TesseractOCR Wrapper (v2.0)

About this version

Submitter: keighrim
Submission Time: 2025-07-02T02:52:55+00:00
Prebuilt Container Image: ghcr.io/clamsproject/app-tesseractocr-wrapper:v2.0
Release Notes

Updated to Tesseract5, and output MMIF format matches other TR apps

This tool applies Tesseract OCR to a video or image and generates text boxes and OCR results. Currenly only support English language.

(Note: “*” as a property value means that the property is required but can be any value.)

http://mmif.clams.ai/vocabulary/VideoDocument/v1 (required) (of any properties)
http://mmif.clams.ai/vocabulary/TimeFrame/v5 (required)
- representatives = “?”
The Time frame annotation that represents the video segment to be processed. When representatives property is present, the app will process videos still frames at the underlying time point annotations that are referred to by the representatives property. Otherwise, the app will process the middle frame of the video segment.

(Note: Multivalued means the parameter can have one or more values.)

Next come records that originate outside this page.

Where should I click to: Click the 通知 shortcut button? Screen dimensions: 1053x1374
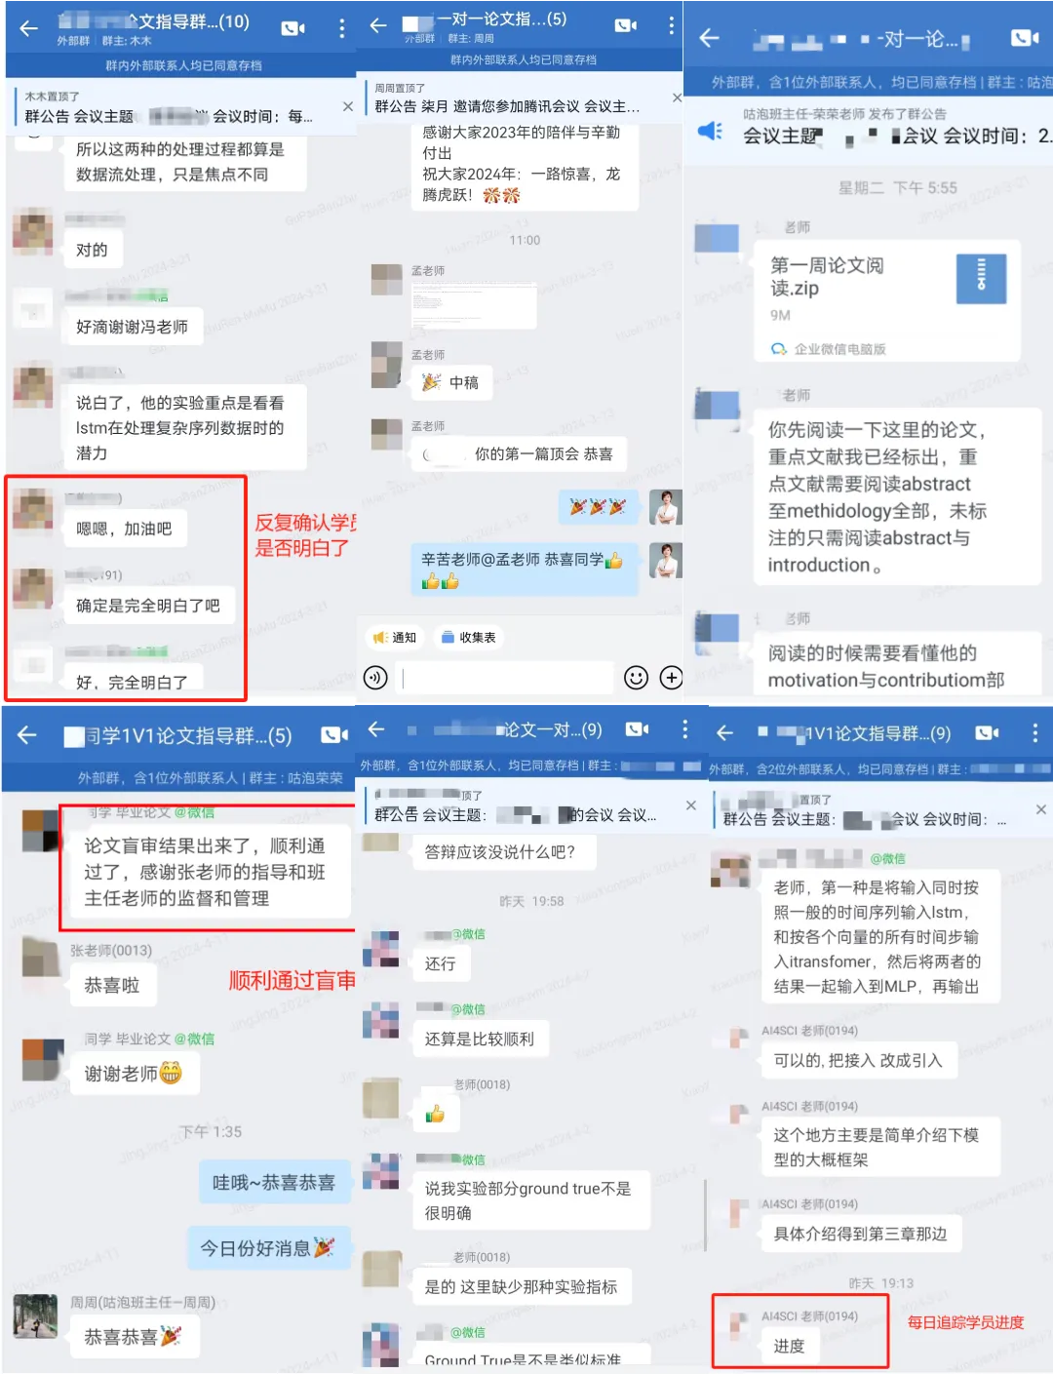395,638
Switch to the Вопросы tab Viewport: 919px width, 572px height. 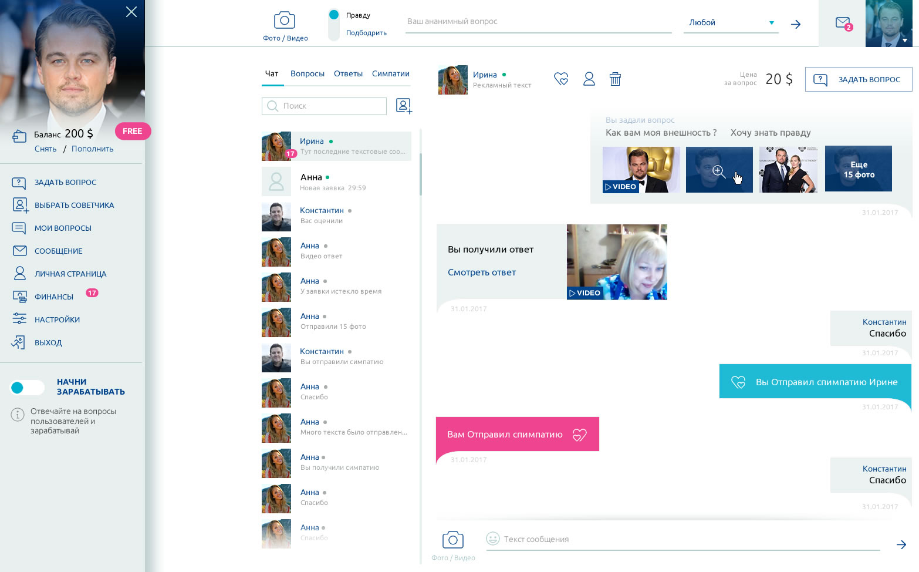(307, 74)
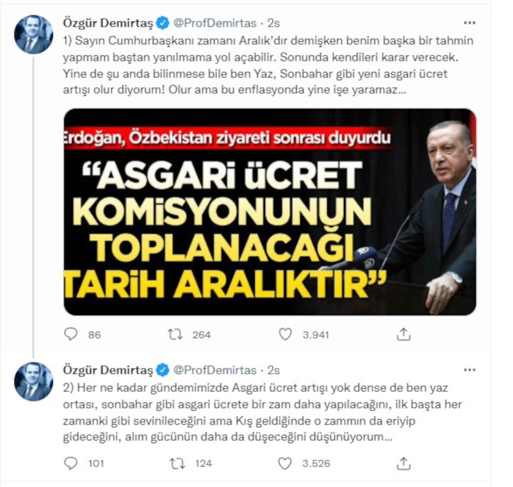Viewport: 513px width, 487px height.
Task: Open the more options menu of second tweet
Action: point(469,370)
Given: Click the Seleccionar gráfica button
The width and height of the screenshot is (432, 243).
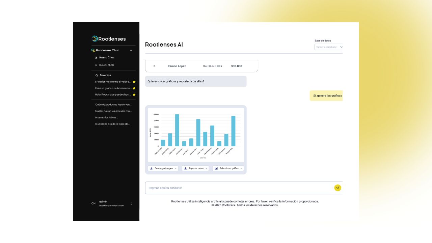Looking at the screenshot, I should (228, 168).
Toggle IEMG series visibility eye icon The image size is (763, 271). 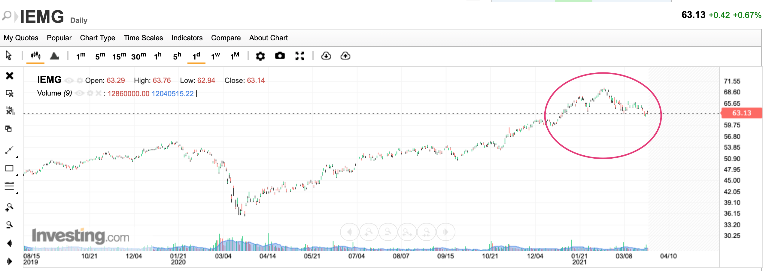69,81
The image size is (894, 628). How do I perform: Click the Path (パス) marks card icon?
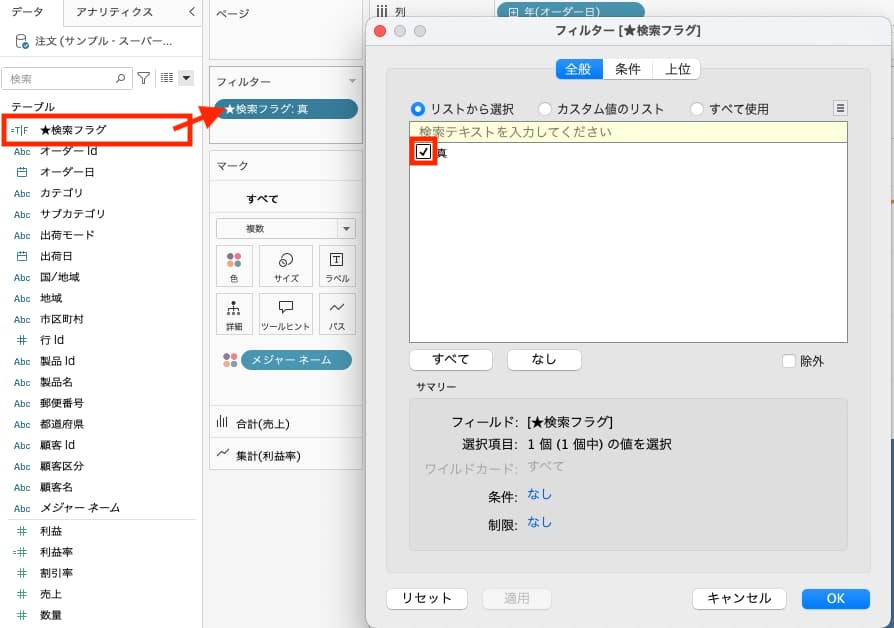click(x=337, y=313)
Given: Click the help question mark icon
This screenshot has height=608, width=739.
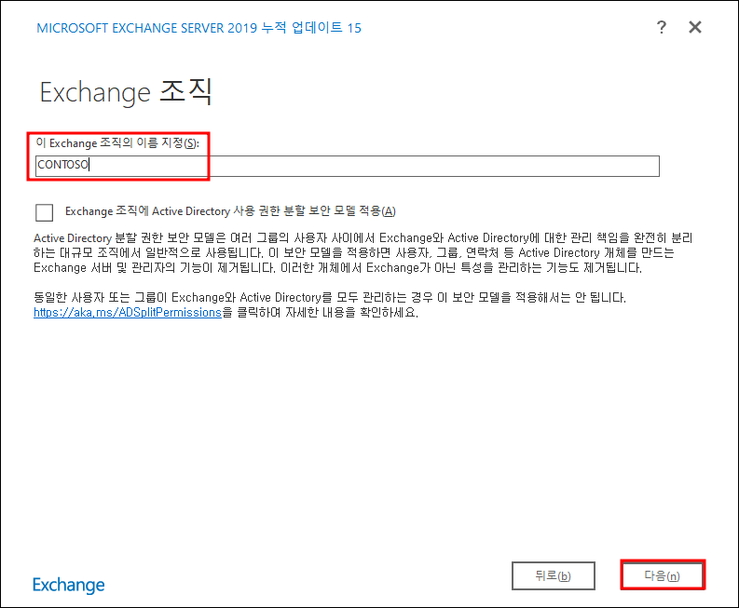Looking at the screenshot, I should point(662,27).
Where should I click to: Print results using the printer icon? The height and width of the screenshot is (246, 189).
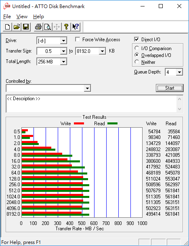[x=38, y=27]
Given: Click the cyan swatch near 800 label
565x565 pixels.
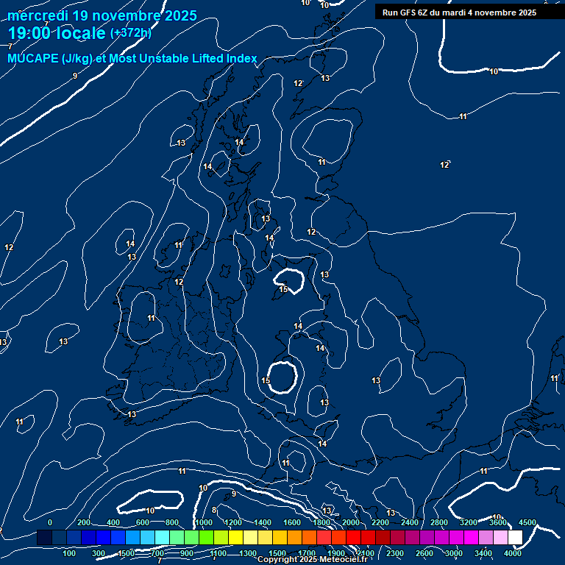Looking at the screenshot, I should click(162, 538).
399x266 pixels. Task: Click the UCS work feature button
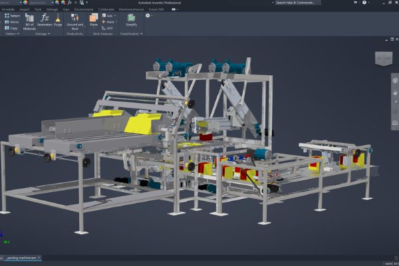[x=109, y=28]
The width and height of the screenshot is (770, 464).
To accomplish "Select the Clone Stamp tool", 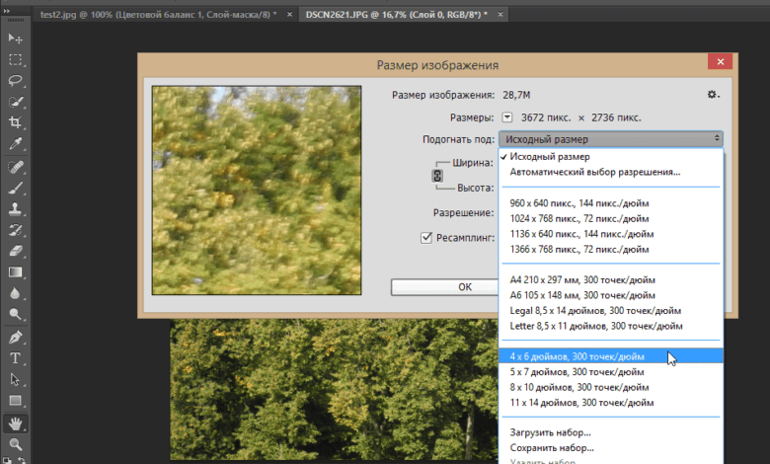I will [x=16, y=208].
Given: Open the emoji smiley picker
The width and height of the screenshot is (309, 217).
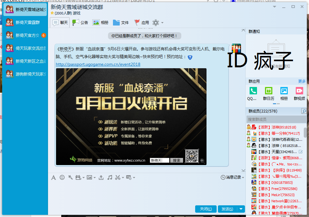Looking at the screenshot, I should tap(62, 177).
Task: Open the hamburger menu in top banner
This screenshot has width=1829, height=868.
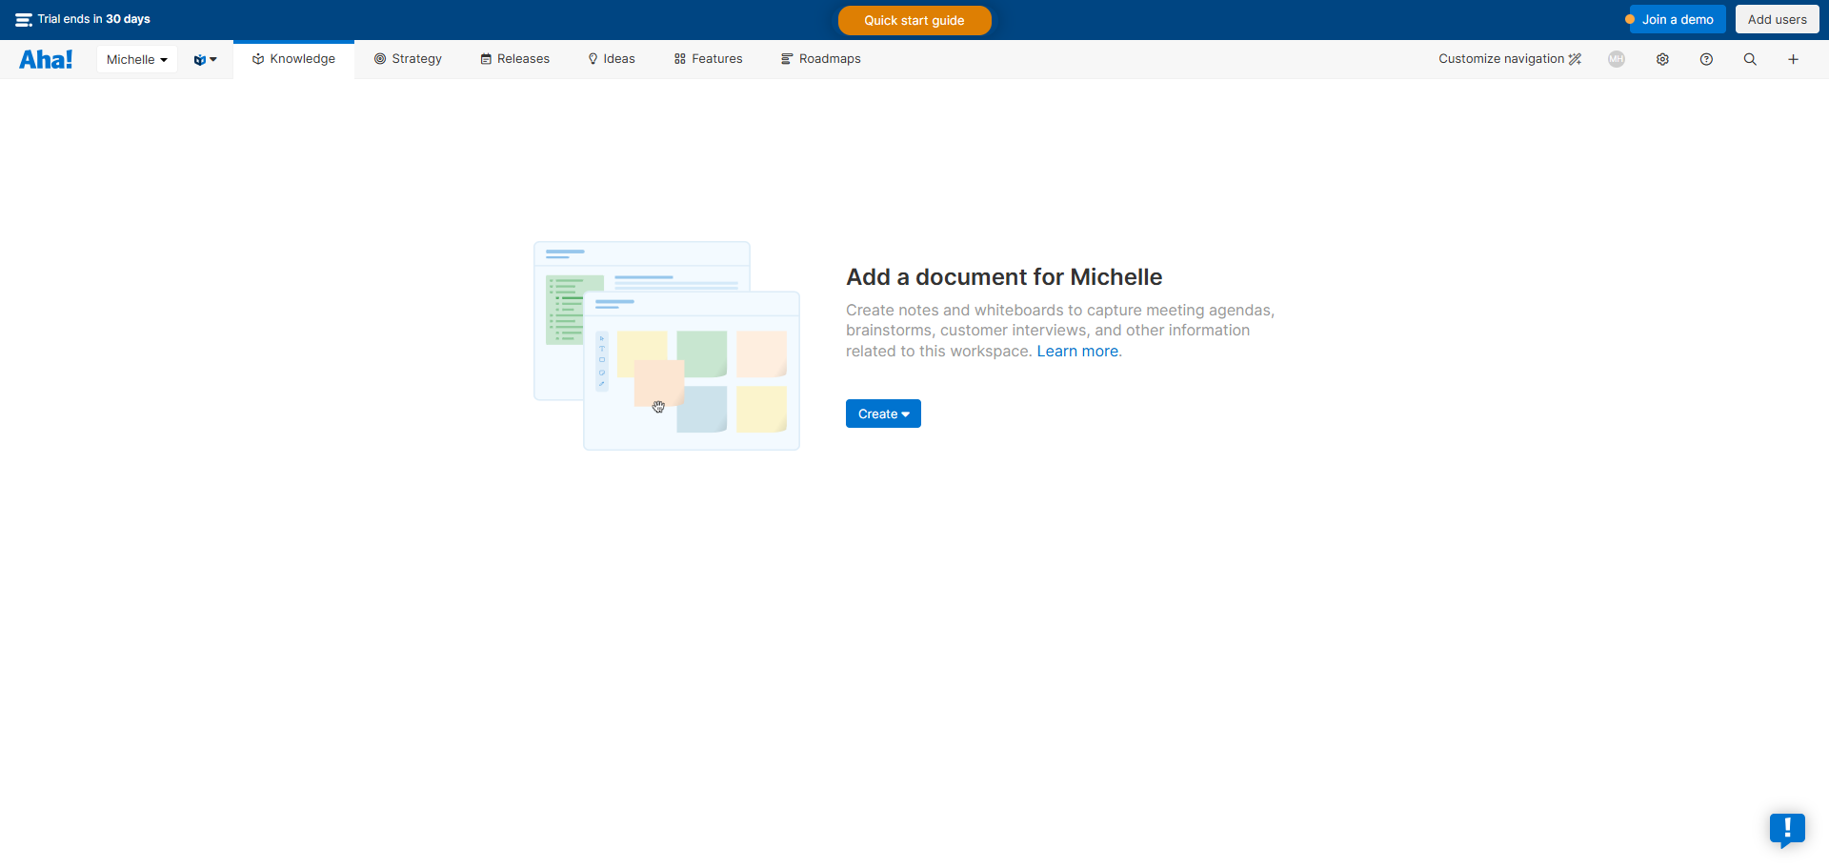Action: [24, 20]
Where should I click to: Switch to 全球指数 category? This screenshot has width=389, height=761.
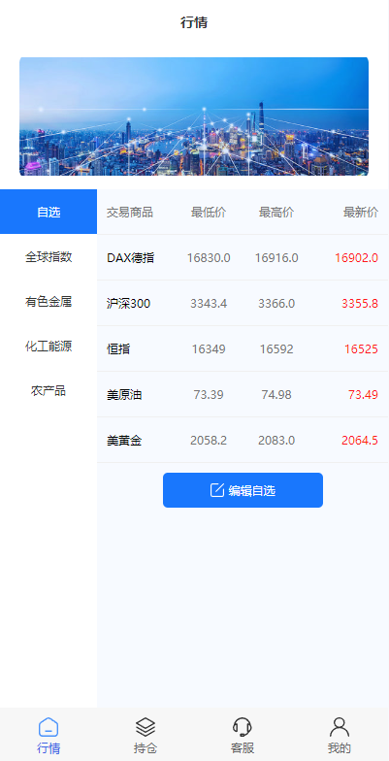(49, 256)
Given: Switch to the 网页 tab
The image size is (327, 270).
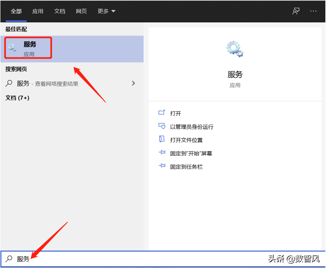Looking at the screenshot, I should (x=81, y=11).
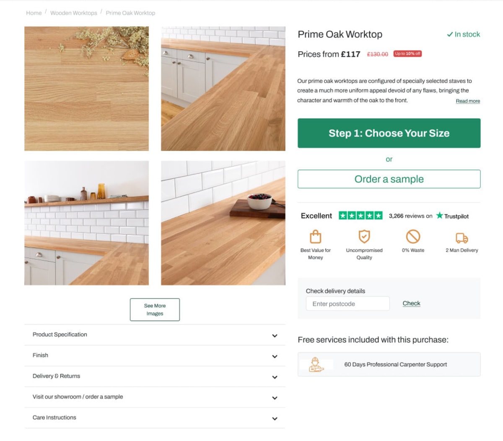
Task: Click the In stock checkmark icon
Action: tap(450, 34)
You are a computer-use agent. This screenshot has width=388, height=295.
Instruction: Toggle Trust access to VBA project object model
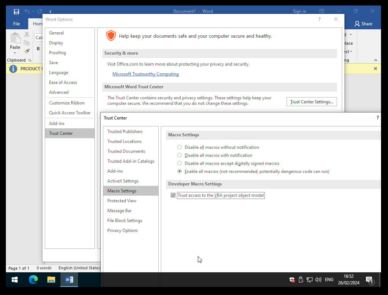tap(173, 195)
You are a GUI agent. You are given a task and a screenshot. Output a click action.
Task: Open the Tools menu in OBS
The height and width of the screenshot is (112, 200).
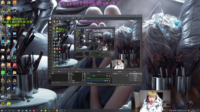pos(78,18)
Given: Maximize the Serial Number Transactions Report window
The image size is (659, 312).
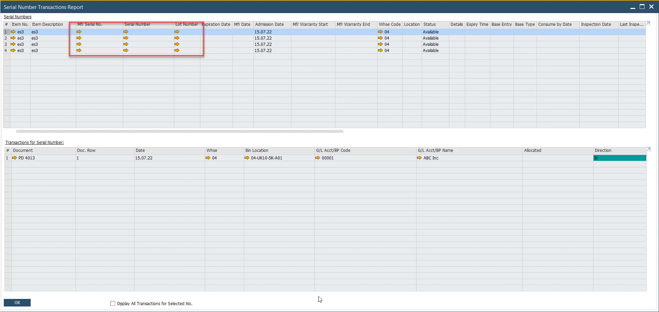Looking at the screenshot, I should [642, 7].
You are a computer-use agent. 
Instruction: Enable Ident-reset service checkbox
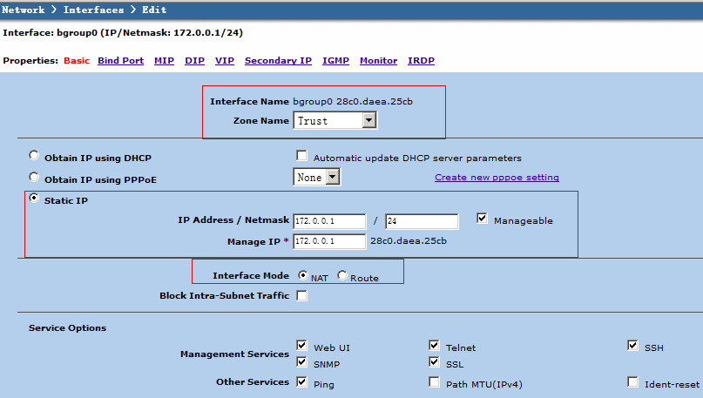tap(632, 382)
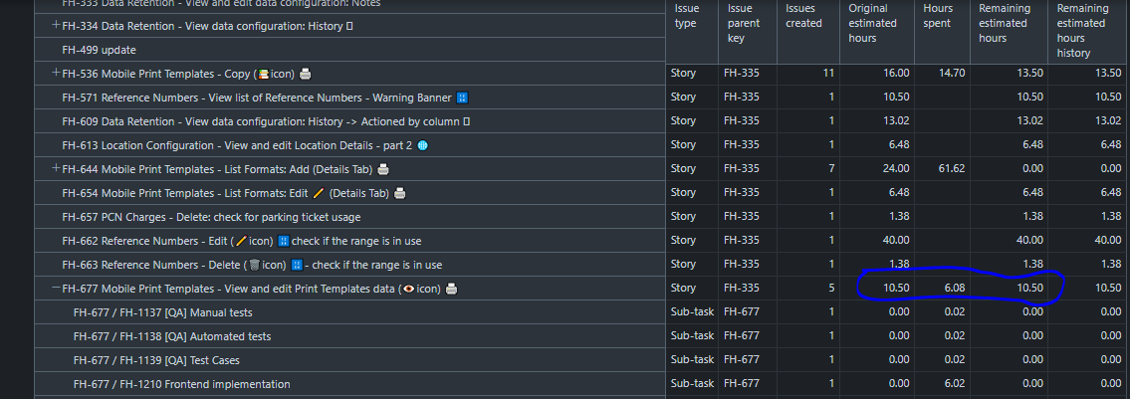Screen dimensions: 1130x399
Task: Expand the FH-536 Mobile Print Templates row
Action: [x=56, y=74]
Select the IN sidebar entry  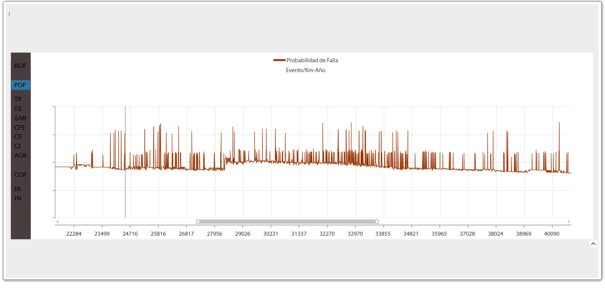pyautogui.click(x=18, y=198)
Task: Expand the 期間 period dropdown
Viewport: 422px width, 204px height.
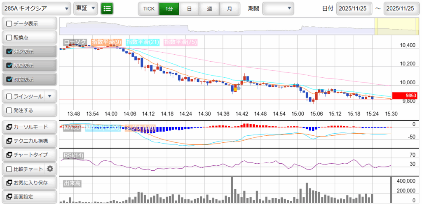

tfLabel: optional, defaults to []
- Type: string
- Multivalued: True
The label of the TimeFrame annotation to be processed. By default ([]), all TimeFrame annotations will be processed, regardless of their label property values.
pretty: optional, defaults to false
- Type: boolean
- Multivalued: False
- Choices: false, true
The JSON body of the HTTP response will be re-formatted with 2-space indentation
runningTime: optional, defaults to false
- Type: boolean
- Multivalued: False
- Choices: false, true
The running time of the app will be recorded in the view metadata
hwFetch: optional, defaults to false
- Type: boolean
- Multivalued: False
- Choices: false, true
The hardware information (architecture, GPU and vRAM) will be recorded in the view metadata

(Note: “*” as a property value means that the property is required but can be any value.)

(Note: Not all output annotations are always generated.)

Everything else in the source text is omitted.